Alterations of beta-catenin pathway in non-melanoma skin tumors: loss of alpha-ABC nuclear reactivity correlates with the presence of beta-catenin gene mutation.

To determine the role of beta-catenin pathway in human skin carcinogenesis, 135 non-melanoma skin tumors were analyzed for beta-catenin expression and gene mutations. Intense nucleo-cytoplasmic immunoreactivity for C terminus beta-catenin antibodies was observed in all pilomatricomas and in single cases of trichoepithelioma and squamous cell carcinoma showing peculiar signs of matrical differentiation. Moderate increase of beta-catenin nuclear staining was detected in a significant proportion of basal cell carcinomas, Bowen disease, spiroadenomas, and occasionally also in squamous cell carcinomas, but in these neoplasms only a limited fraction of tumor cells accumulated beta-catenin. Molecular analysis revealed that beta-catenin gene mutations are a peculiar feature of skin tumors with matrical differentiation and correlate with a pattern of intense and diffuse beta-catenin nuclear expression. In contrast, adenomatous polyposis coli (APC) and AXIN2 mutations were not involved in skin tumorigenesis. Analysis of Wnt pathway revealed that TCF-1 and MITF-M were selectively induced in the tumor types harboring beta-catenin mutations, indicating that a Wnt/beta-catenin pathway involving TCF-1 and MITF-M is activated in these tumors. Interestingly, high expression levels of TCF-3 were found in basal cell carcinomas and spiroadenomas. TCF-3 is reported to act as a negative modulator of beta-catenin degradation pathway. Thus, the moderate increase of beta-catenin nuclear staining detected in these tumor types might, at least in part, be due to a TCF-3-dependent mechanism.

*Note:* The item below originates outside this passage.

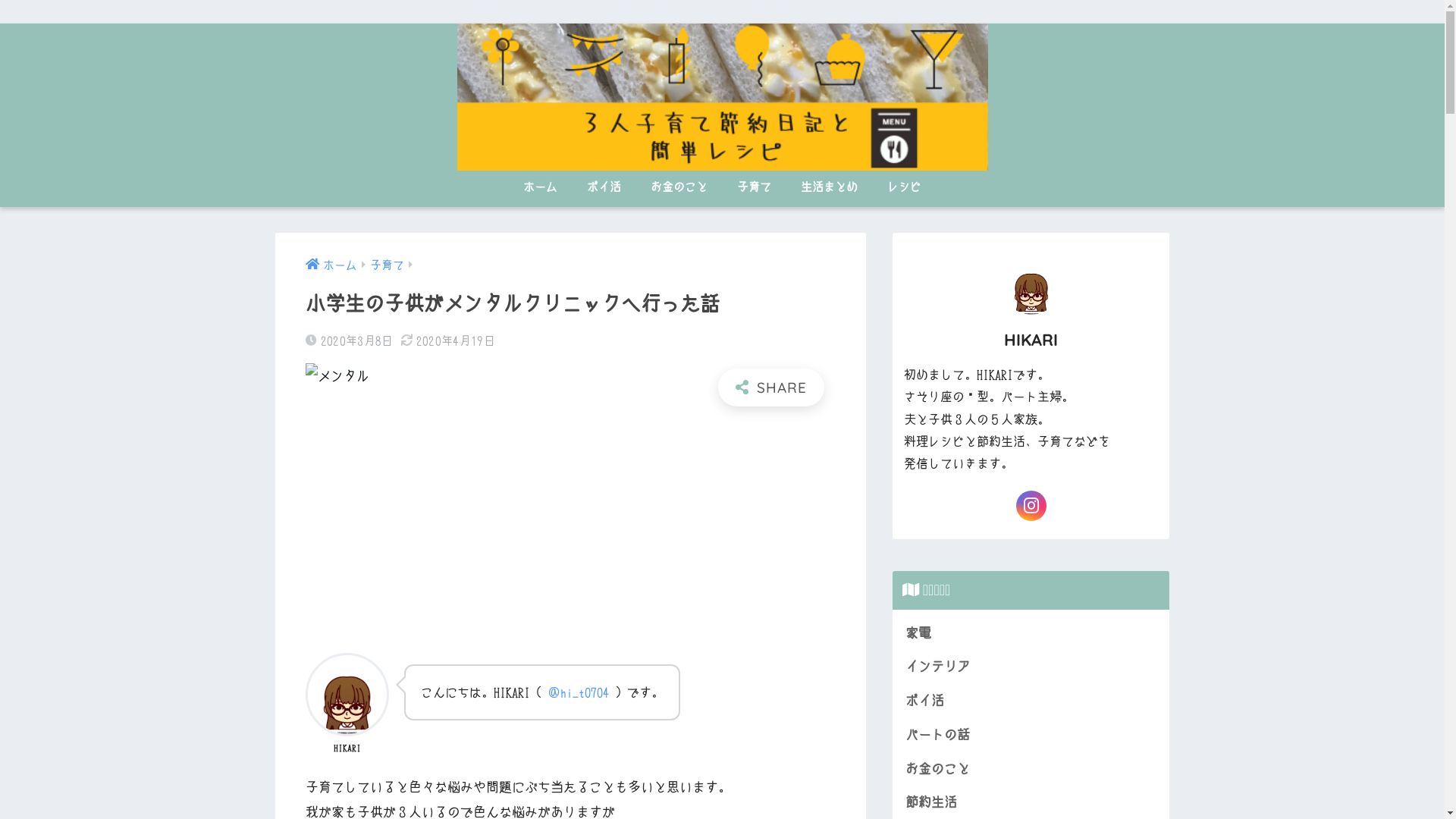
Advertisement Element type: hover (569, 527)
on Element type: text (4, 4)
Given the description of an element on the screen output the (x, y) to click on. 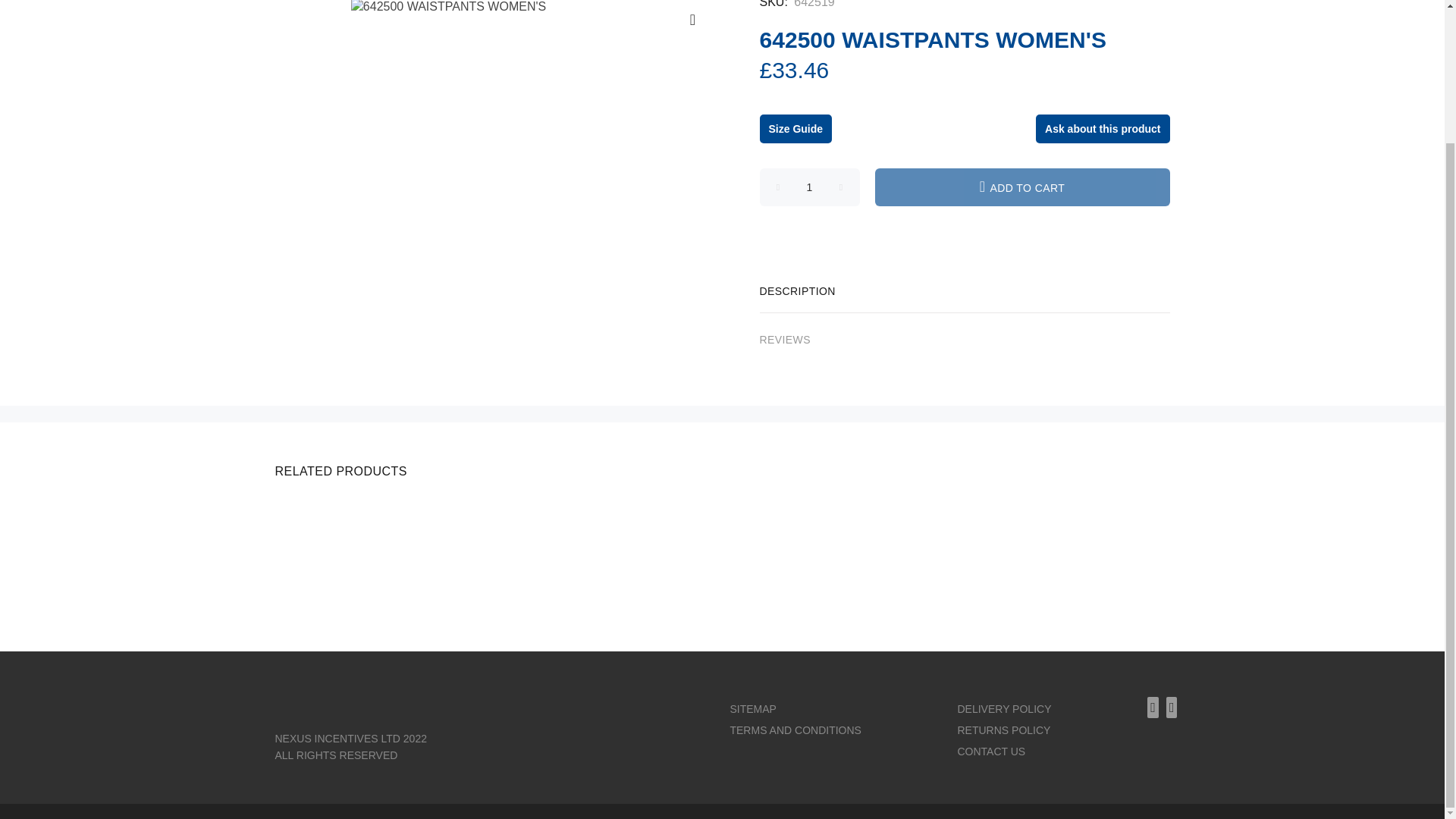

Finally, we found that the presence of beta-catenin mutations significantly correlated with loss of nuclear immunoreactivity for an antibody raised against the N terminus of beta-catenin (alphaABC). Thus, a combined analysis with C terminus-beta-catenin antibodies and alphaABC Ab may represent a powerful investigative approach for the detection of beta-catenin structural alterations.